_Required task a_.
Report only the number of lines in the records below that contain the string "icon". Case counts.
Start of Document text
From: Mel Gorman <mgorman@techsingularity.net>
To: Linus Torvalds <torvalds@linux-foundation.org>
Cc: Andrew Morton <akpm@linux-foundation.org>,
"Kirill A. Shutemov" <kirill.shutemov@linux.intel.com>,
Johannes Weiner <hannes@cmpxchg.org>, Jan Kara <jack@suse.cz>,
Peter Zijlstra <peterz@infradead.org>,
Rik van Riel <riel@redhat.com>, linux-mm <linux-mm@kvack.org>
Subject: Re: page_waitqueue() considered harmful
Date: Tue, 27 Sep 2016 09:31:04 +0100 [thread overview]
Message-ID: <20160927083104.GC2838@techsingularity.net> (raw)
In-Reply-To: <CA+55aFwVSXZPONk2OEyxcP-aAQU7-aJsF3OFXVi8Z5vA11v_-Q@mail.gmail.com>
Hi Linus,
On Mon, Sep 26, 2016 at 01:58:00PM -0700, Linus Torvalds wrote:
> So I've been doing some profiling of the git "make test" load, which
> is interesting because it's just a lot of small scripts, and it shows
> our fork/execve/exit costs.
End of Document text
_Required task b_.
Continue the email about page_waitqueue() above, beginning right after its last line.
Start of Material for this task
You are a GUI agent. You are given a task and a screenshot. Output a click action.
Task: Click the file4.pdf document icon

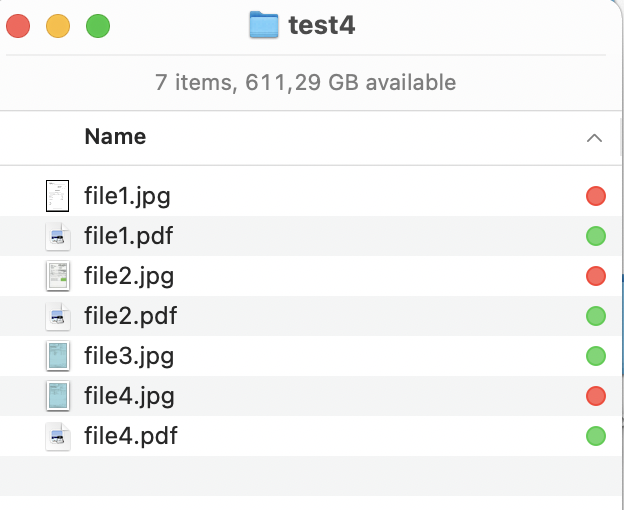point(58,436)
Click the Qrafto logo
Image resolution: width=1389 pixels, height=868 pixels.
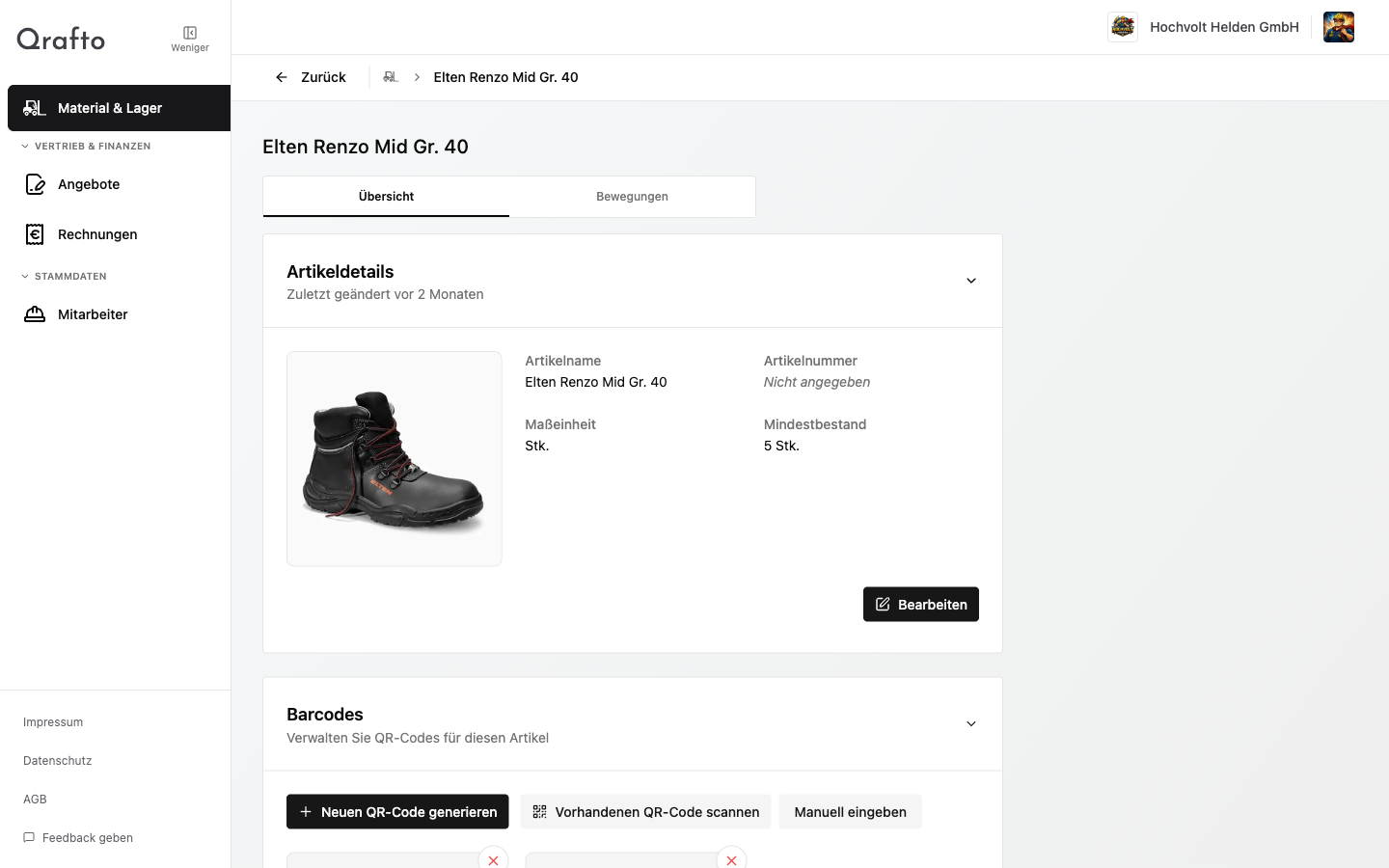tap(61, 39)
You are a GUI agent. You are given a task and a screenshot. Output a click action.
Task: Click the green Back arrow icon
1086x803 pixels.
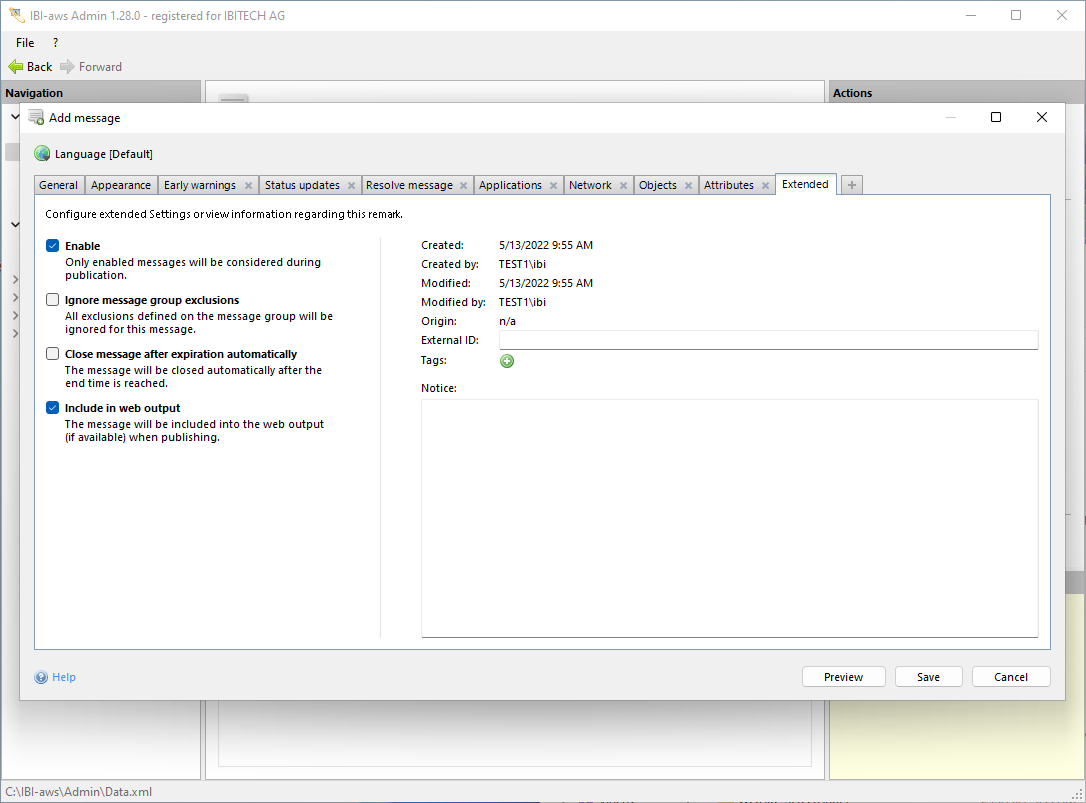[x=15, y=67]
End of Material for this task
_Written reply a_.
2

_Written reply b_.
>
> Some of the top offenders are pretty understandable: we have long had
> unmap_page_range() show up at the top on these loads, because the
> zap_pte_range() function ends up touching each page as it unmaps
> things (it does it to check whether it's an anonymous page, but then
> also for the page map count update etc), and that's a disaster from a
> cache standpoint. That single function is something between 3-4% of
> CPU time, and the one instruction that accesses "struct page" the
> first time is a large portion of that. Yes, a single instruction is
> blamed for about 1% of all CPU time on a fork/exec/exit workload.
>
It was found at one point that the fault-around made these costs worse as
there were simply more pages to tear down. However, this only applied to
fork/exit microbenchmarks. Matt Fleming prototyped an unreleased patch
that tried to be clever about this but the cost was never worthwhile. A
plain revert helped a microbenchmark but hurt workloads like the git
testsuite which was shell intensive.
It got filed under "we're not fixing a fork/exit microbenchmark at the
expense of "real" workloads like git checkout and git testsuite".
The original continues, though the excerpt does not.